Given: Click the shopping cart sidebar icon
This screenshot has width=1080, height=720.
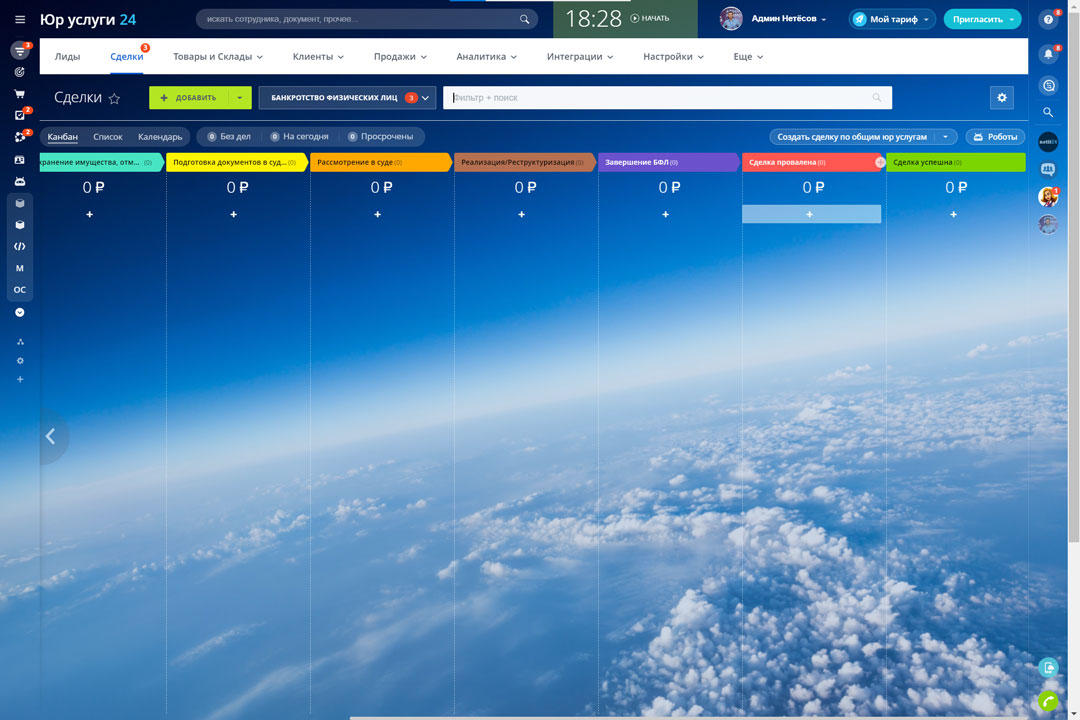Looking at the screenshot, I should tap(19, 94).
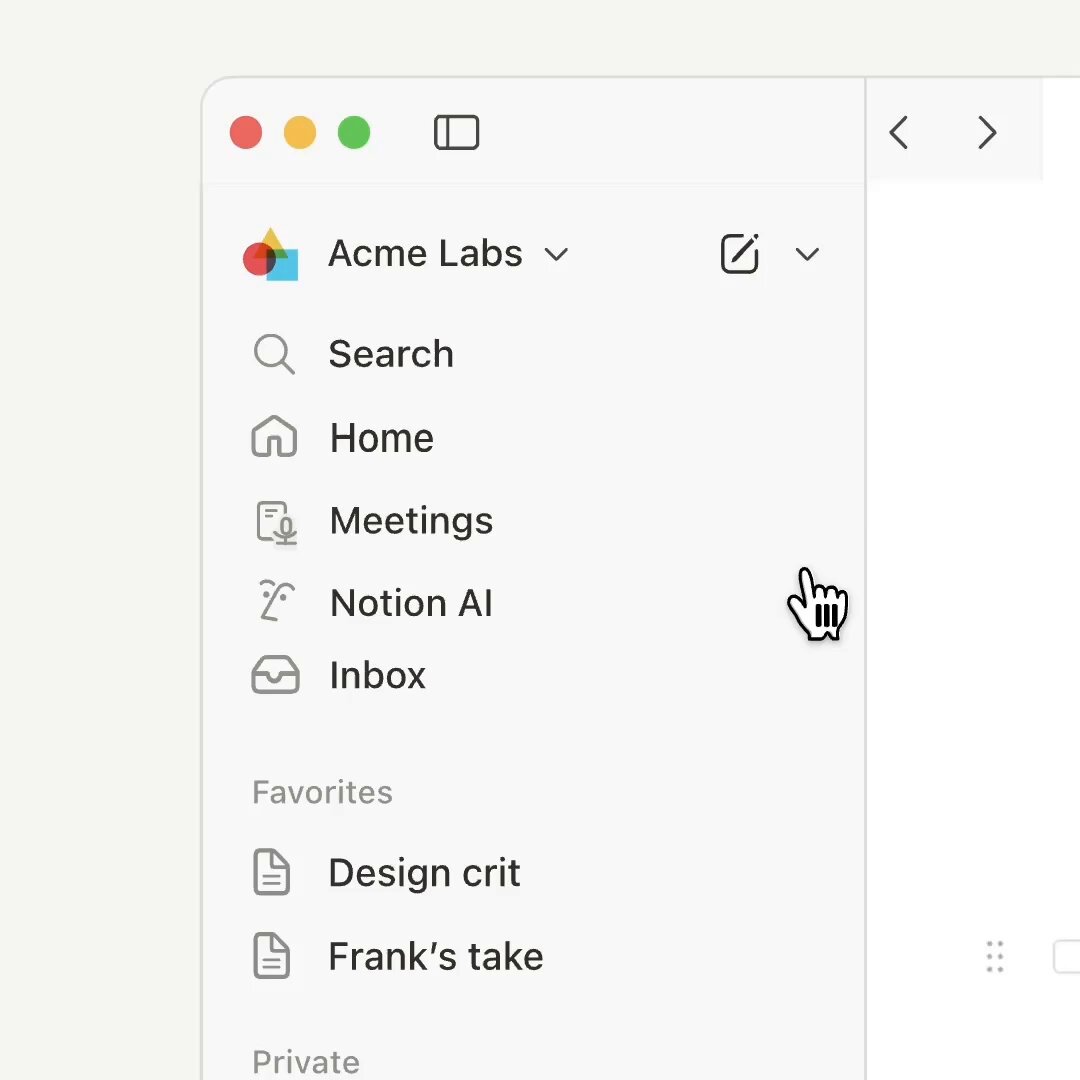Screen dimensions: 1080x1080
Task: Select the Search icon in the sidebar
Action: pos(274,353)

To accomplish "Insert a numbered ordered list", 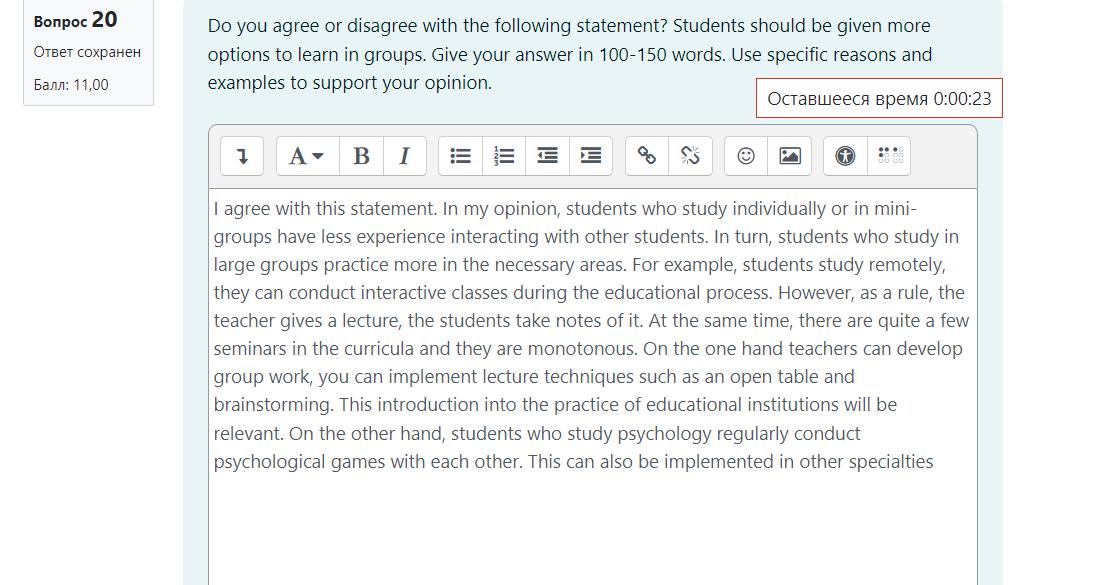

What the task asks: Copy out every line above without change, dropping the pictures.

Written reply:
Given: Click the shopping cart sidebar icon
This screenshot has width=1080, height=720.
Looking at the screenshot, I should tap(19, 94).
Screen dimensions: 1080x1080
Task: Select the Search icon in the sidebar
Action: pos(274,353)

To accomplish "Insert a numbered ordered list", 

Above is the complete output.